19. In the present case, the trial Court considered the arguments presented by the prosecution as well as the applicants and ruled in favour of the prosecution.
20. The applicant’s complaint was that the trial Court’s order amounted to a breach of the applicant’s rights under Article 20, 29 and 49 of the Constitution.
21. I have considered the said articles and the rights enumerated thereunder. The trial Court seems to have likewise considered them. It exercised its discretion on the material before it. This Court cannot substitute its discretion for that of the trial Court. It was for the applicants to show how the trial Court acted irregularly in making the impugned order. The application for revision is not supposed to be an appeal in disguise. The parameters within which this Court’s powers are to be exercised under Section 362 are well spelt out.
22. The material before the trial Court showed that; the applicants were arrested allegedly transporting drugs; the 1st and 2nd applicants are security officers working within Meru County; the offence was committed within a vast area covering 3 Counties; that the prosecution intended to charge the applicants with trafficking narcotic drugs; that in undertaking investigations, the phones of the applicants and the suspected drugs are to be sent to Nairobi for analysis.

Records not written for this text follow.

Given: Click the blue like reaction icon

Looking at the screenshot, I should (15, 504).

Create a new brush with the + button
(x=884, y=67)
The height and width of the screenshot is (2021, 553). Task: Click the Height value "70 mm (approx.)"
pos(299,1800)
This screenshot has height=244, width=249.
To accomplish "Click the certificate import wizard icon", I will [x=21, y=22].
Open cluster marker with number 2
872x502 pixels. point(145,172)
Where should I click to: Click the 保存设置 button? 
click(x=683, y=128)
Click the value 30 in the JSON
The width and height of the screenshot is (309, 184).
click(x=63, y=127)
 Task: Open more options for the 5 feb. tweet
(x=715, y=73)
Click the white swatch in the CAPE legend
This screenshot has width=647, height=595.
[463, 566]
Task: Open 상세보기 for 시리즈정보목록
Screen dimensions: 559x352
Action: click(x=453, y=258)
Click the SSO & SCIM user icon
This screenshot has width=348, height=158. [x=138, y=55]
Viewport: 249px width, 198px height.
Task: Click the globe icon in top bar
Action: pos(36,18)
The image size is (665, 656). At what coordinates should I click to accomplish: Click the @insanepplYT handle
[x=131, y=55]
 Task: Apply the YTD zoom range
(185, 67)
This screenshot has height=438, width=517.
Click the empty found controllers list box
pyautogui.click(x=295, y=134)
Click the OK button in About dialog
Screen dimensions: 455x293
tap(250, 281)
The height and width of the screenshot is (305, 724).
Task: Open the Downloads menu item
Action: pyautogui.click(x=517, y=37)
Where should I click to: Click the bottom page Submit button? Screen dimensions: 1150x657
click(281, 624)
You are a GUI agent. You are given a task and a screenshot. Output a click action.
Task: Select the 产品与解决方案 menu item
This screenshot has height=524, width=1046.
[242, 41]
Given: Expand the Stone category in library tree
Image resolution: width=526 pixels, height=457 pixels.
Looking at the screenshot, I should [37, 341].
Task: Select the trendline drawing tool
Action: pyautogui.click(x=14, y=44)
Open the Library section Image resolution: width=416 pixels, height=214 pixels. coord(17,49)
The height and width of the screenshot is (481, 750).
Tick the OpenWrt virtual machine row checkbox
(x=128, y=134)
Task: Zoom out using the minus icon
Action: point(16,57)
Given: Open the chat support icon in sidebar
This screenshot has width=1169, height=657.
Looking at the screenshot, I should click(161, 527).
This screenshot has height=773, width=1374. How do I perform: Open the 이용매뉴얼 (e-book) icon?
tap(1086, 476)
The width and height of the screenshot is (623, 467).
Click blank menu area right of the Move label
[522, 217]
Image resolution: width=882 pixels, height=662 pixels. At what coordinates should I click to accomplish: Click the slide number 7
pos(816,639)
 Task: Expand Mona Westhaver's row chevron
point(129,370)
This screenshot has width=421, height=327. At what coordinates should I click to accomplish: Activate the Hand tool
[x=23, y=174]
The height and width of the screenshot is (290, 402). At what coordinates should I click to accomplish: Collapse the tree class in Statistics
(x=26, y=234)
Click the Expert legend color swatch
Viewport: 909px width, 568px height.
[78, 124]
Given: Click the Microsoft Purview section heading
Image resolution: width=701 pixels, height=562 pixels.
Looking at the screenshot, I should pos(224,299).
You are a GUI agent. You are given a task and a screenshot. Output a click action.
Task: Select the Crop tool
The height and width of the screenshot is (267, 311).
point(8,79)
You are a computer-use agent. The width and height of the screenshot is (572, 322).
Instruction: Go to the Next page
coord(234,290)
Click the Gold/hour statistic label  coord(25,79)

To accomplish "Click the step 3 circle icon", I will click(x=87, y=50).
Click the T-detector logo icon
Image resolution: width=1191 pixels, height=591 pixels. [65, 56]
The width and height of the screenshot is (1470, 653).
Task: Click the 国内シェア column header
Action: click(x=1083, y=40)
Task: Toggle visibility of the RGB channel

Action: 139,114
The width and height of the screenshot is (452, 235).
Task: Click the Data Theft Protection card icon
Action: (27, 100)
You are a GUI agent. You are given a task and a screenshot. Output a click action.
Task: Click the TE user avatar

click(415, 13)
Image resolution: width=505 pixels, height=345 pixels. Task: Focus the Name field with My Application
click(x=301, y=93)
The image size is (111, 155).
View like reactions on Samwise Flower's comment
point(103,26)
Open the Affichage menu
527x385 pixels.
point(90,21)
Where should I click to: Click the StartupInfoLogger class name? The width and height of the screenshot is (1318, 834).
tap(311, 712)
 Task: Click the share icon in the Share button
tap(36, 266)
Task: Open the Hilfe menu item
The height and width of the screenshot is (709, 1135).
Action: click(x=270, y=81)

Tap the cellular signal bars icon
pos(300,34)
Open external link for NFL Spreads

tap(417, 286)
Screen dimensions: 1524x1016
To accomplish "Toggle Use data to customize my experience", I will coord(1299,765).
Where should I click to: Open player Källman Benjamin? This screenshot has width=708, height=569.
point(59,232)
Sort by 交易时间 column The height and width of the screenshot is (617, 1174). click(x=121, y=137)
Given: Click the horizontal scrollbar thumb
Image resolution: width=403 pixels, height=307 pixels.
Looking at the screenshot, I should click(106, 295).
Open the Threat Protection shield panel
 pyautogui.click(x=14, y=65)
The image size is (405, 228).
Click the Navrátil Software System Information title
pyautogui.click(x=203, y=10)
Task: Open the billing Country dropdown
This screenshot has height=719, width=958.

Surely, these cannot be said to be non-issues.
23. To my mind, the trial Court did not exercise its discretion wrongly. The order cannot be said to have been irregular or unlawful. In any event, the period within which the applicants were ordered to be held is over. They should be presented to Court forthwith to take plea.
24. The upshot is that the application lacks merit and is hereby dismissed.
It is so ordered.
DATEDand DELIVEREDat Meru this 9th day of June, 2020.